>> Start
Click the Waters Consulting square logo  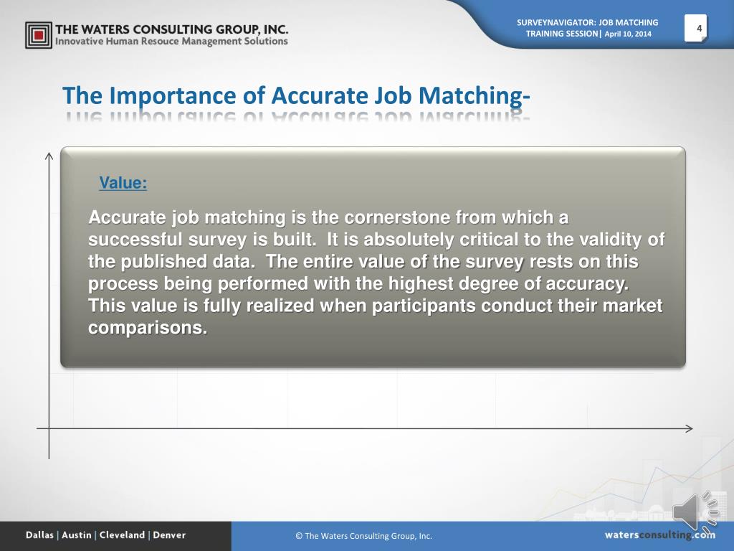pos(39,35)
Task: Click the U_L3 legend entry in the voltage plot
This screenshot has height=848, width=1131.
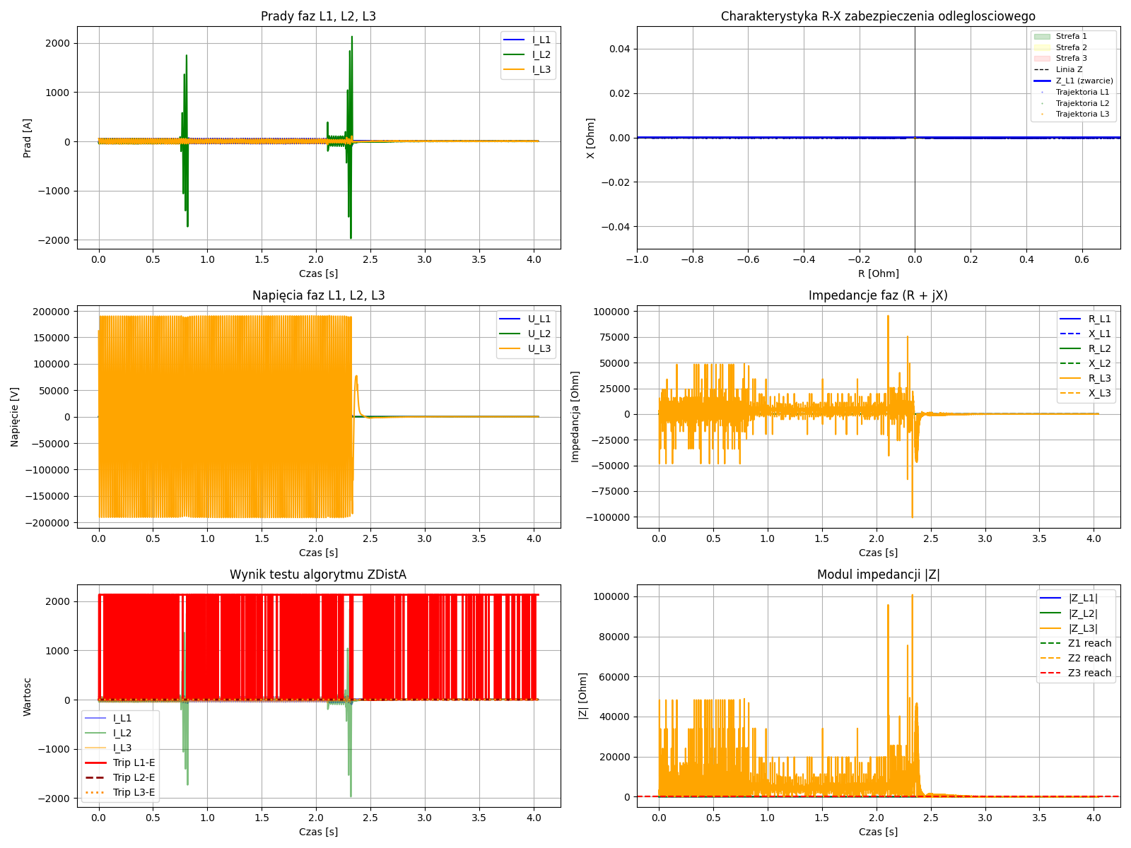Action: [539, 348]
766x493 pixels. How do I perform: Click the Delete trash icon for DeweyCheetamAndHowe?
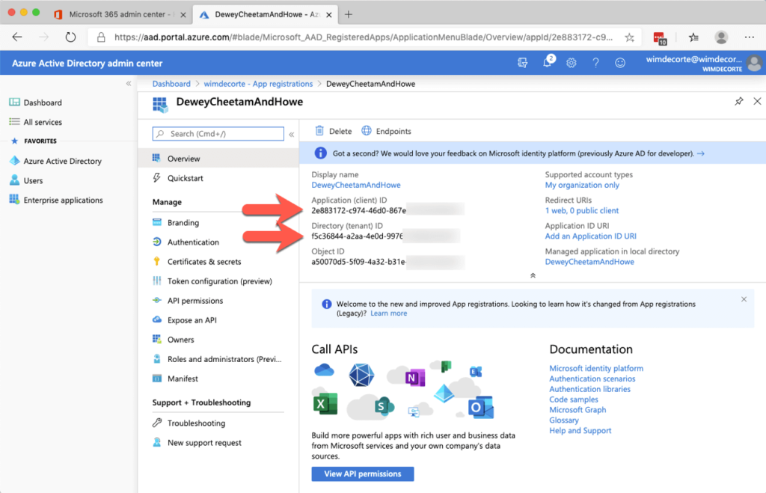pos(319,130)
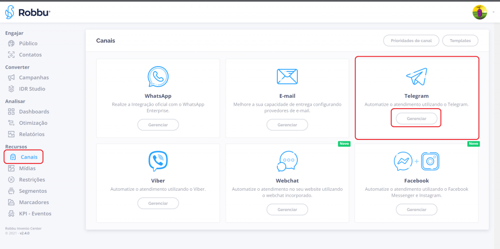Click the E-mail envelope icon
Viewport: 500px width, 249px height.
pos(287,76)
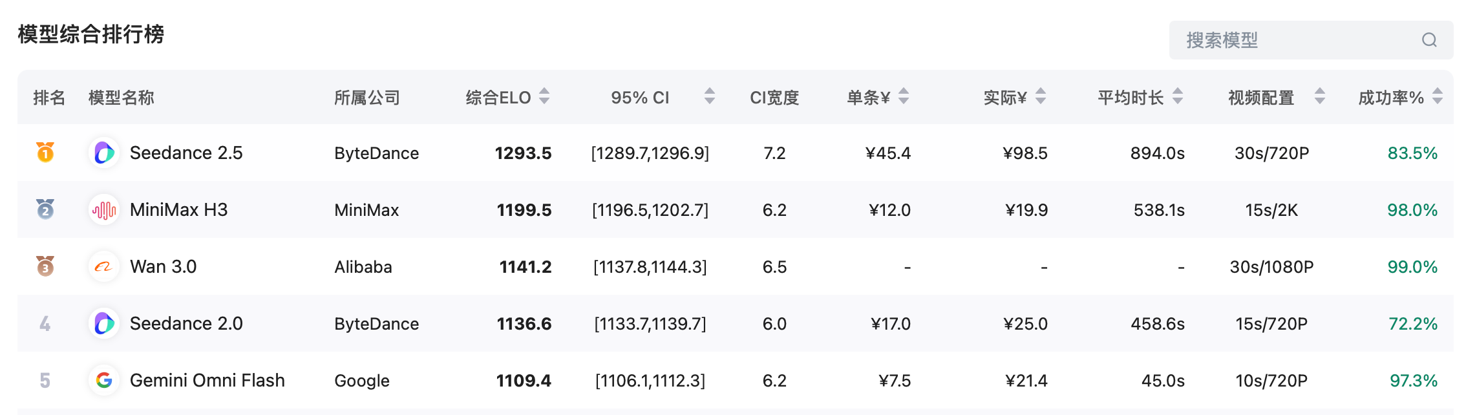Click the bronze third-place medal icon
Viewport: 1466px width, 415px height.
(x=45, y=266)
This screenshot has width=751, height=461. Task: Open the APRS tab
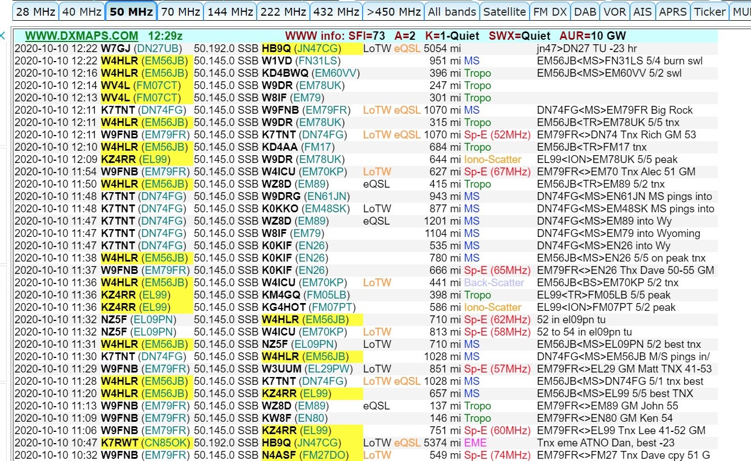pos(673,11)
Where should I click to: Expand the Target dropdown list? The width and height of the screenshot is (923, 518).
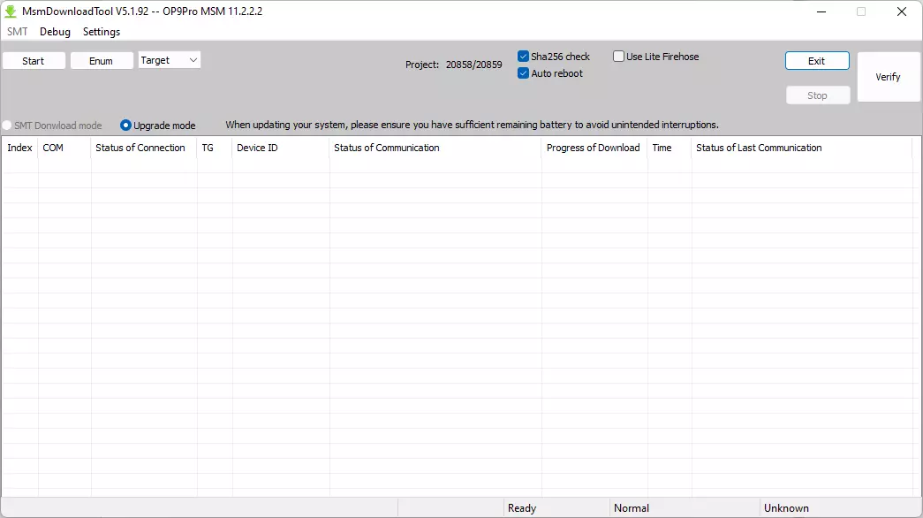pyautogui.click(x=170, y=60)
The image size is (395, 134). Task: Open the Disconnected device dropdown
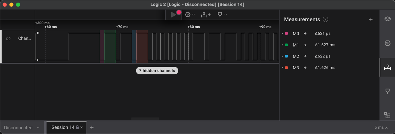[x=22, y=127]
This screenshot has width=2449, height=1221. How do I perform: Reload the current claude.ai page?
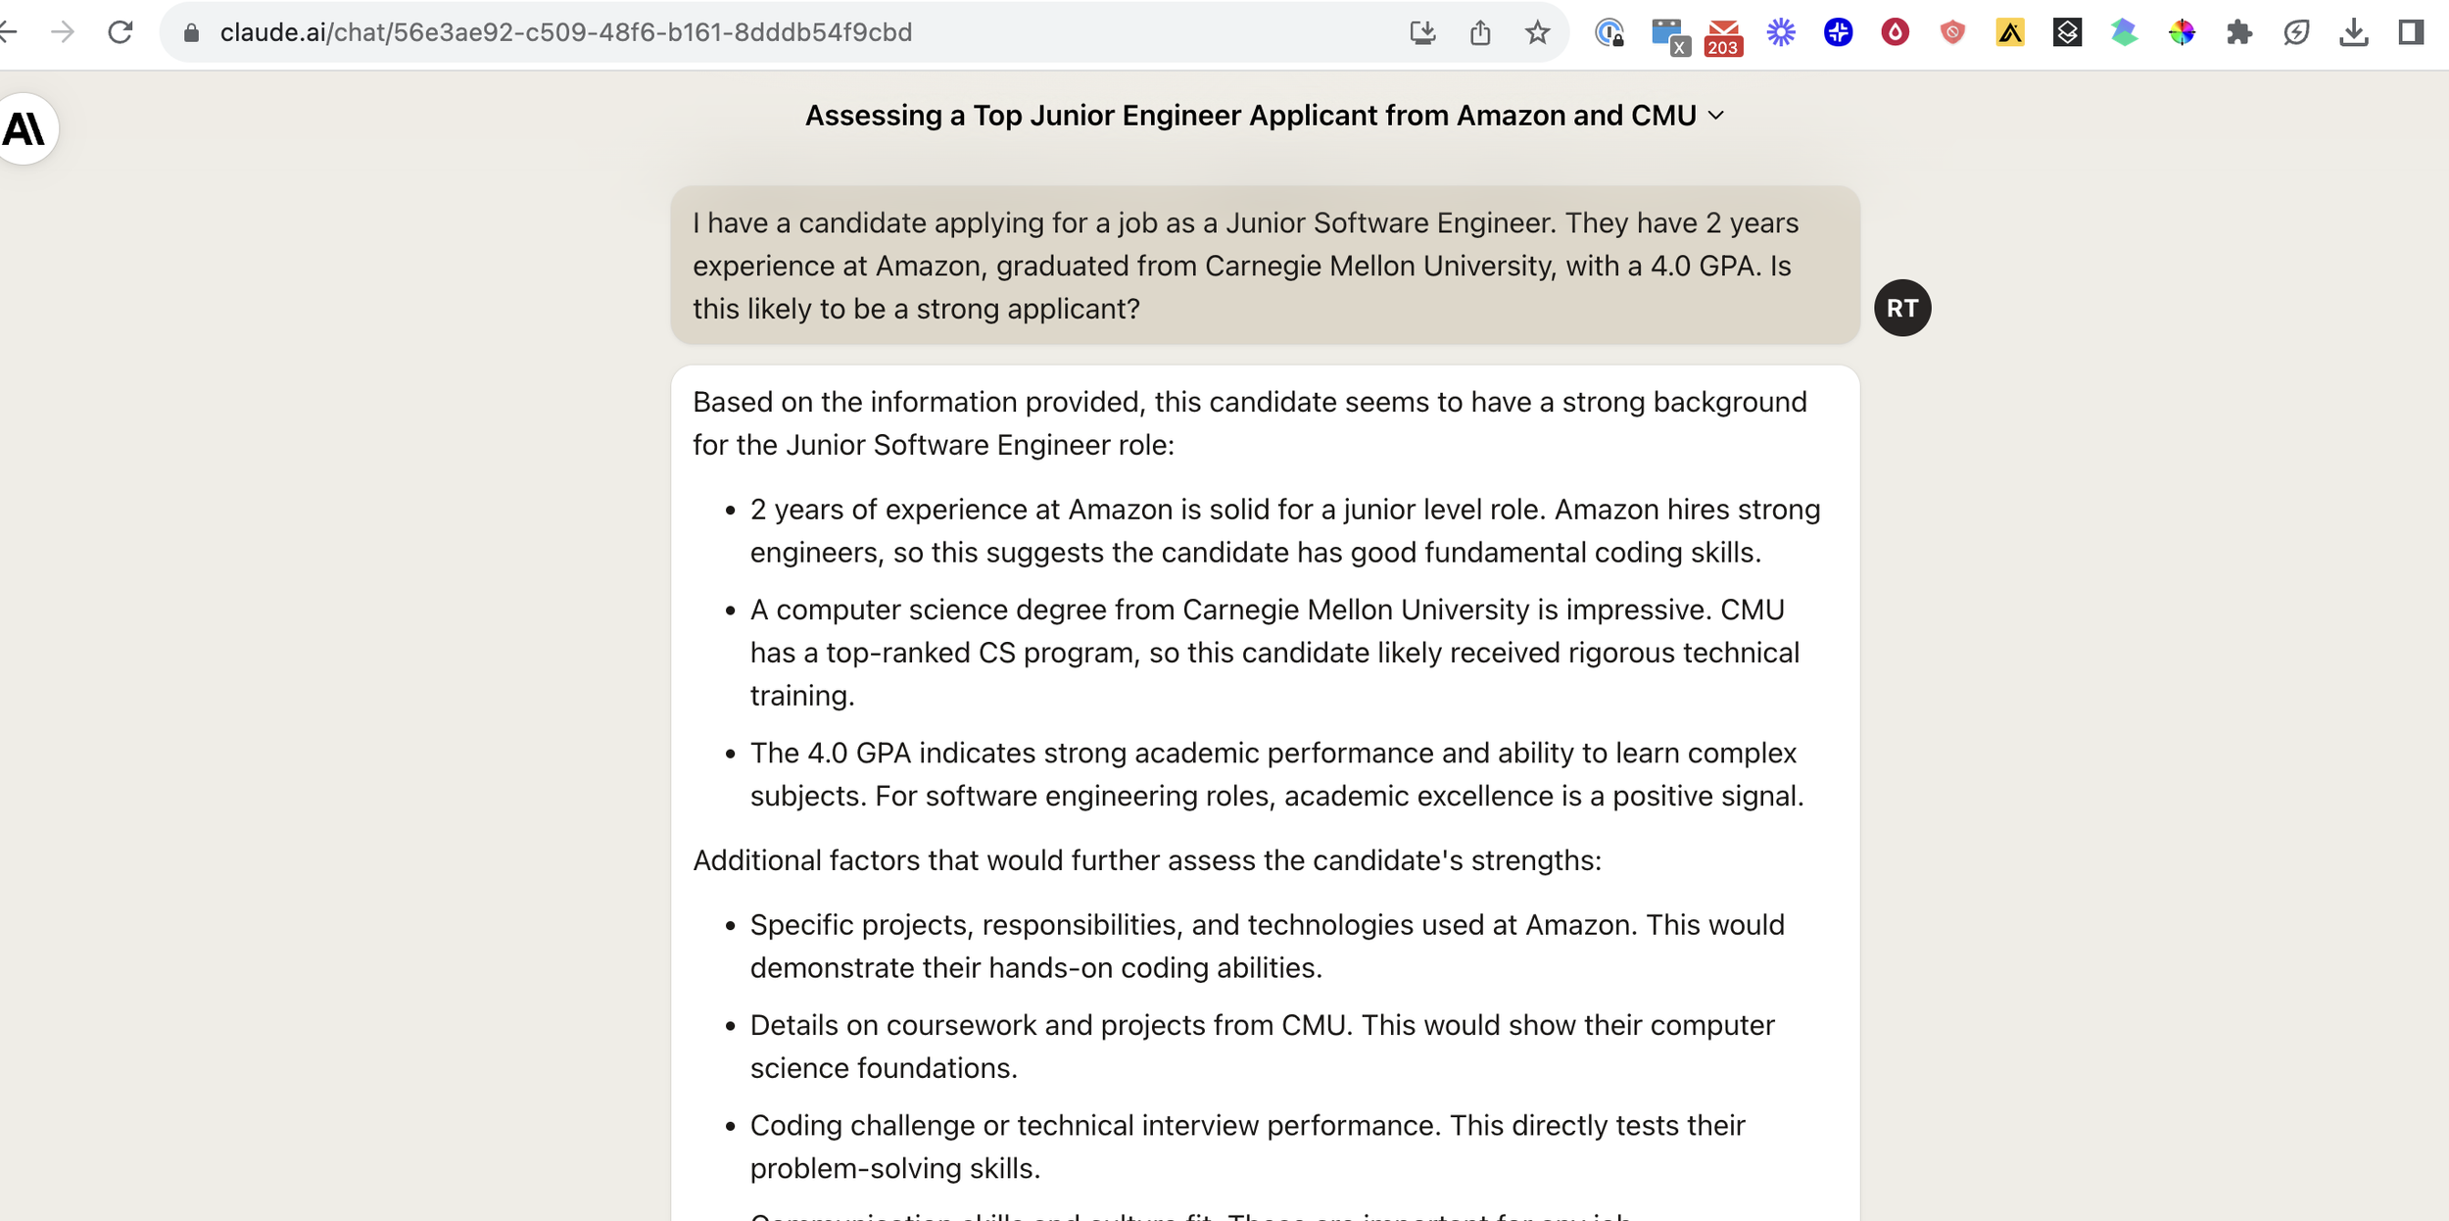pyautogui.click(x=120, y=32)
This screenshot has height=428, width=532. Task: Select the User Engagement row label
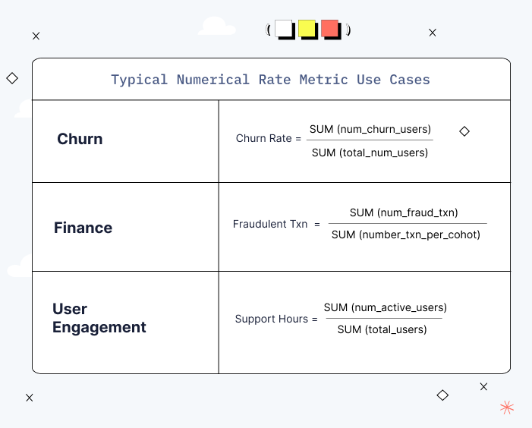point(99,319)
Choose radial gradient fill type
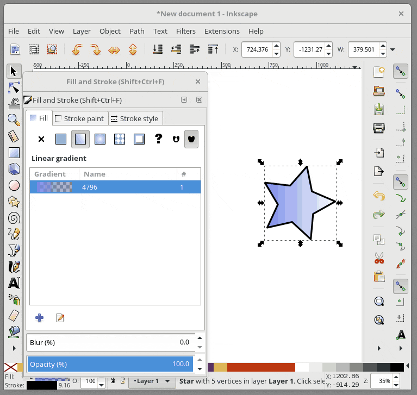 100,139
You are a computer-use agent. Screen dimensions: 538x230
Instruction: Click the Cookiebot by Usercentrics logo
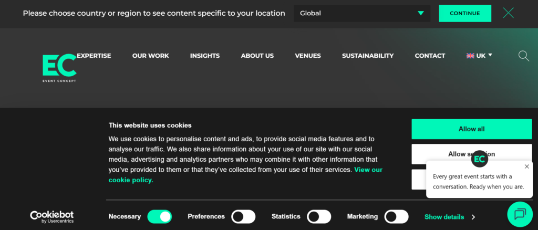pos(51,217)
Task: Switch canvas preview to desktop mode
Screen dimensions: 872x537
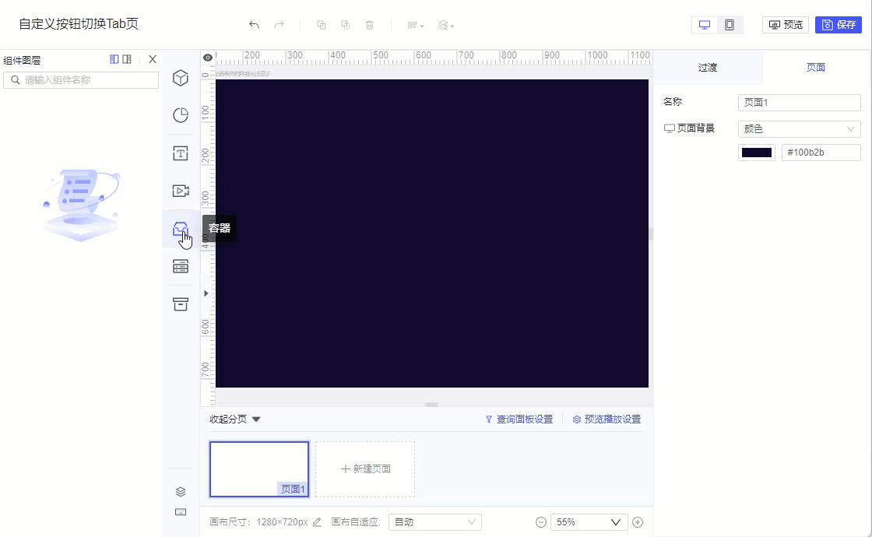Action: [x=705, y=24]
>> End
Work to be completed: Return the entries above without any changes, starting with the line that contains "Task: Switch canvas preview to desktop mode" and continuing through the end of the entries. Leave the pictures out of your answer.

Solution:
Task: Switch canvas preview to desktop mode
Screen dimensions: 872x537
Action: [x=705, y=24]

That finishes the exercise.